Why is the "divide and conquer" method of computing factorials so fast for large ints? [closed]

Question

I recently decided to look at factorial algorithms for large integers, and this "divide and conquer" algorithm is faster than a simple iterative approach and the prime-factoring approach:

def multiply_range(n, m):
    print n, m
    if n == m:
        return n
    if m < n:
        return 1
    else:
        return multiply_range(n, (n+m)/2) * multiply_range((n+m)/2+1, m)

def factorial(n):
    return multiply_range(1, n)

I understand why the algorithm works, it just breaks the multiplication into smaller parts recursively. What I don't understand is why this method is faster.

Answer 1

Contrary to @NPE's answer, your method is faster, only for very large numbers. For me, I began to see the divide and conquer method become faster for inputs ~10^4. At 10^6 and above there is no comparison a traditional loop fails miserably.

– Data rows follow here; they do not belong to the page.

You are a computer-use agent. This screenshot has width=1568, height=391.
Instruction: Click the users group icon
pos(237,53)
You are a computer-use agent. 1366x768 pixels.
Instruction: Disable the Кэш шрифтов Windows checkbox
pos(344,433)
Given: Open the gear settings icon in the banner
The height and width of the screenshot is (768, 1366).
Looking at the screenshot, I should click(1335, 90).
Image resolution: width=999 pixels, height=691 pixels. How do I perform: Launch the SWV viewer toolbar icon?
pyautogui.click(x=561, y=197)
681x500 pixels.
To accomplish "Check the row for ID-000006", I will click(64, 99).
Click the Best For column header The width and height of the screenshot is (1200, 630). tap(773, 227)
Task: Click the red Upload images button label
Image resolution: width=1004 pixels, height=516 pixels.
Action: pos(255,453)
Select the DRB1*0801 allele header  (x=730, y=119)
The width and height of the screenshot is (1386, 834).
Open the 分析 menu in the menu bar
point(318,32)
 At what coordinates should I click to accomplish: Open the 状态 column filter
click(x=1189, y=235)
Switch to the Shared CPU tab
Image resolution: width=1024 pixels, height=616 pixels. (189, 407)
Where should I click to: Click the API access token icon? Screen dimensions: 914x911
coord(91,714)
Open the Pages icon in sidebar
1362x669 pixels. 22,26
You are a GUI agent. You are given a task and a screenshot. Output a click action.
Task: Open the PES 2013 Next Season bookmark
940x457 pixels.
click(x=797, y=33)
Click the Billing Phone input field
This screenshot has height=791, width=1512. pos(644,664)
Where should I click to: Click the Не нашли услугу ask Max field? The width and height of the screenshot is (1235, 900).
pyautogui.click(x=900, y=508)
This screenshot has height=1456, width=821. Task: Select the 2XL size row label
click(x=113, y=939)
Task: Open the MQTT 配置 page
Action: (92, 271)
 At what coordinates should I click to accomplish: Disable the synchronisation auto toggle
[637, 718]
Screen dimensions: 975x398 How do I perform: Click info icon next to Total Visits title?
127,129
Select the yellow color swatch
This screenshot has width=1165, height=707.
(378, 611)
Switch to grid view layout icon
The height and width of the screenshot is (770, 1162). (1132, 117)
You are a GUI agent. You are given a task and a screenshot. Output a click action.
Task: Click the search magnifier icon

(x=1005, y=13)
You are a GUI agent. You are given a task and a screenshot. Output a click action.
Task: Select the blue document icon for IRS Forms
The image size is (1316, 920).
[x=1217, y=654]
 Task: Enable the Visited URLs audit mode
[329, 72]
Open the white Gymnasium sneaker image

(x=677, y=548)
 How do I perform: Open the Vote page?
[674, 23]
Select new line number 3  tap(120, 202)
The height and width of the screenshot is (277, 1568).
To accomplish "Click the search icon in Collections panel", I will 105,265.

I'm no expert on hardware multipliers and I hope someone can expand on this, but my understanding is that multiplication is done digit for digit same way we are taught in grade school.

A traditional factorial loop will start with small numbers and the result keeps growing. In the end you are muliplying a ginormous number with a comparatively small number, an expensive calculation due to the mismatch in digits.

ex. compare

reduce(operator.mul, range(1,10**5))
reduce(operator.mul, range(10**5,1,-1))

the second is slower because the result grows fast, leading to more expensive calculations sooner.

Your method is faster than either of these by orders of magnitude for large numbers because it divides the factorial into similarly sized parts. The sub-results have similar numbers of digits and multiply faster.